What if the donna could hear me, and she said I was wrong? That I didn’t know how to describe the predicament of being a Black girl because I didn’t know how to be one. Because I’d never really had to be one.
“Ny?” Priam is looking at me with borderline panic in his eyes.
Which is probably because of how quickly I’ve been breathing. Over the past few moments, I’ve been sucking in chestfuls of air, and I thought I was doing a pretty good job of having what I can only imagine is The Most Discreet Panic Attack. I’ve never had one before, but the fact that I’m simultaneously light-headed and feel like my head is filled to capacity, that my chest is burning so bad I feel like I could scream and am also unnervingly quiet—I’m relatively certain that’s what this is.
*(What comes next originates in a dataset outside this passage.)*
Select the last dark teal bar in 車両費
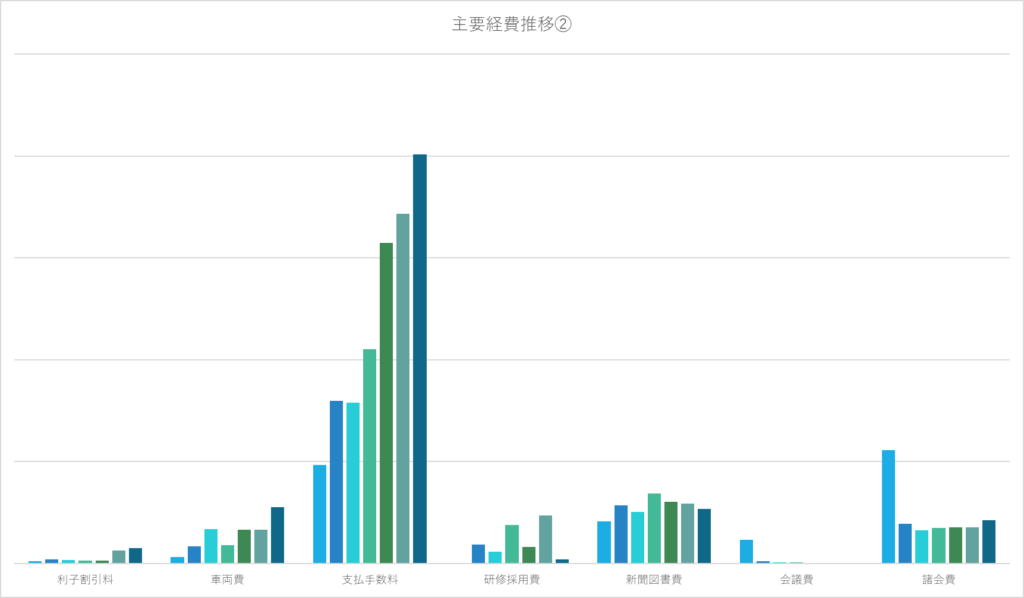 277,535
When the wind starts to swirl, it cyclones into a chorus.
This will pass.
This terrifying feeling—like I’m a fish outside the water—is not going to last.
I nod, as though the Ancestors are outside me and will see. Like they’re sitting with a worried Priam who’s clasping one of my hands in both of his, and looking like he’s gonna get a professional involved at any moment.
“It’s all right,” I say, but I’m echoing their voices. Luckily, it calms Priam as well. “It’s all right.”
“Should we go outside? Do you need some air?”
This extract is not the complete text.